By Eli Fishman
The Commerce Department reported that the U.S. trade deficit reached $489 billion in 2003. The amount represents an increase of 17.1 percent over the 2002 figure.
The largest portion of the deficit was with China at $124 billion. The next largest U.S. trade gap was with Japan at $66 billion. Third was Canada with a $54.4 billion trade gap, followed by a deficit with Mexico at $40.6 billion.
These deficits equate to the loss of millions of good-paying American manufacturing and related jobs.
According to the U.S. Trade Deficit Review Commission, the key causes of the deficit include high barriers to trade in foreign markets; predatory practices such as dumping, which is underpricing goods to gain market share; multinational companies driving globalization; failure of U.S. firms to adequately increase productivity by investing in technology; and failure of foreign nations to enforce labor and environmental laws and observe internationally recognized labor standards.
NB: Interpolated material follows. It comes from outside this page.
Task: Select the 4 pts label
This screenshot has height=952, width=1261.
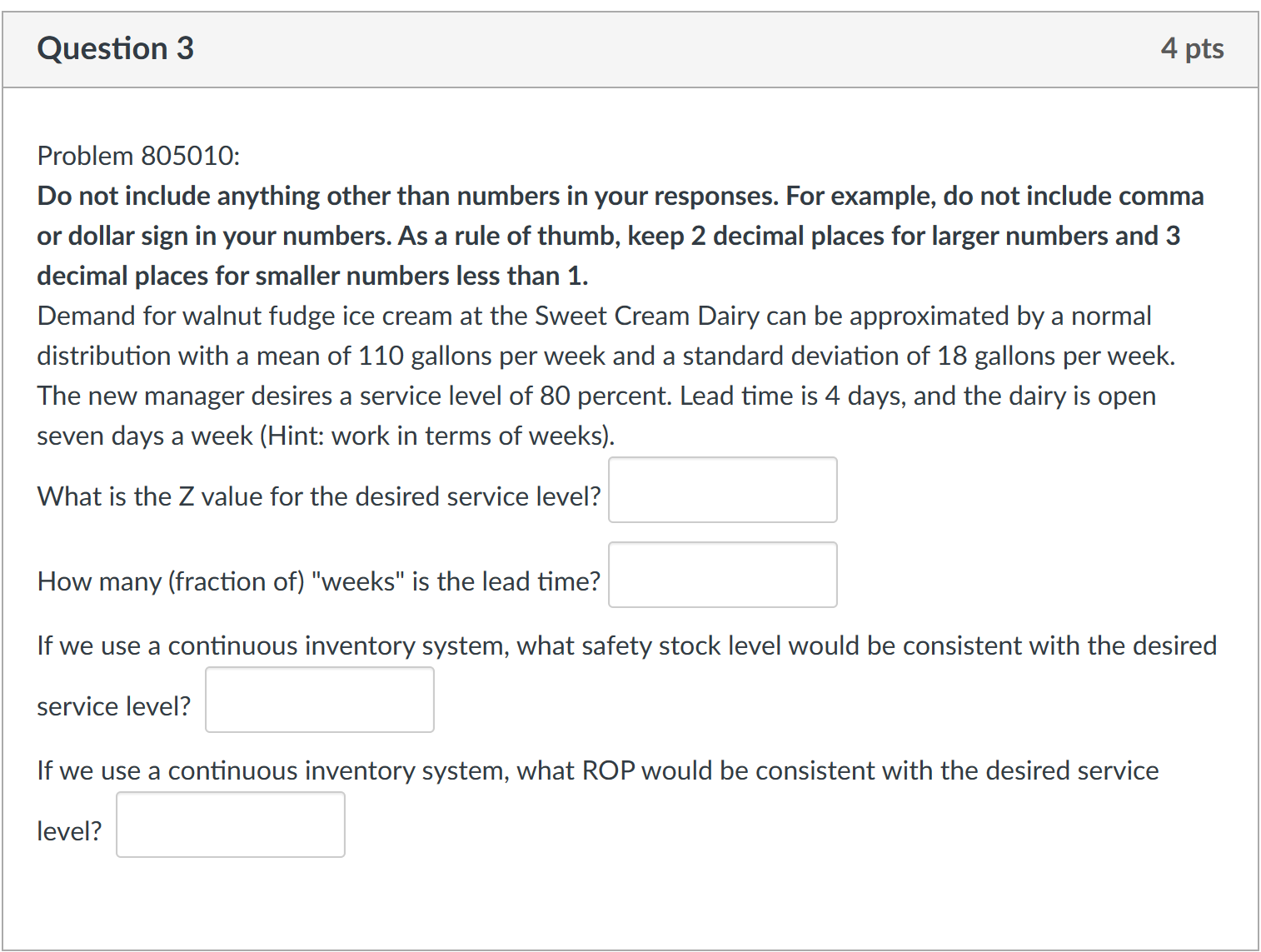Action: point(1193,48)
Thus, the huge deficits were caused by a combination of unfair trade practices by foreign countries and by the failure of U.S. companies to remain competitive by investing heavily in new technology.
American companies chose instead to exploit captive labor in China or let the Japanese invest in technology to produce sophisticated products like laser optics and high-end electronic equipment.
The issue not addressed by the review commission is the willingness of the U.S. consumer to abandon any semblance of loyalty to American-made goods. There is no shortage of stories about Nike using sweatshop labor in China and Vietnam to make its shoes. Yet Nike owns almost half the U.S. shoe market as a result of its aggressive marketing.
Oppressed Chinese workers make virtually all our nondurable goods from clothing and shoes to consumer electronics and small appliances. Since the Chinese cost of labor is pennies an hour, goods produced there are available at very low prices.
Although the low prices appear attractive, consider the effects of buying these products as expressed by the review commission:
A rise in U.S. income inequality and stagnation of incomes for most American families; elimination of millions of good manufacturing jobs and increased economic insecurity; depressed wages for most U.S. production workers and declines in job quality; and declining U.S. competitiveness on world markets.
The Chinese goods, then, come at a very high price. We are exchanging our cash for their cheap goods. We get limited use of the goods. They get to invest in their infrastructure, technology and educational institutions for future growth. Replacing manufacturing and engineering jobs with minimum-wage cashiering jobs places everyone's economic security at risk.
We are moving the focus away from Main Street needs and on to Wall Street. We have seen CEO salaries increase from 32 times that of the average worker in 1980 to 531 times in 2000. Income disparity has grown considerably. According to the Federal Reserve, the top 1 percent of American households owns 38 percent of all U.S. wealth. The bottom 80 percent of American households owns 17 percent of total wealth.
As U.S. wealth becomes dispersed into the hands of foreign countries and concentrated in the hands of a small group of U.S. citizens, the quality of life for the majority of the American people is sure to decline. When this descent occurs, the quality of life for the rich and for other countries dependent on U.S. wealth will follow.
Eli Fishman is the owner of Cape Shoe Co. in Cape Girardeau.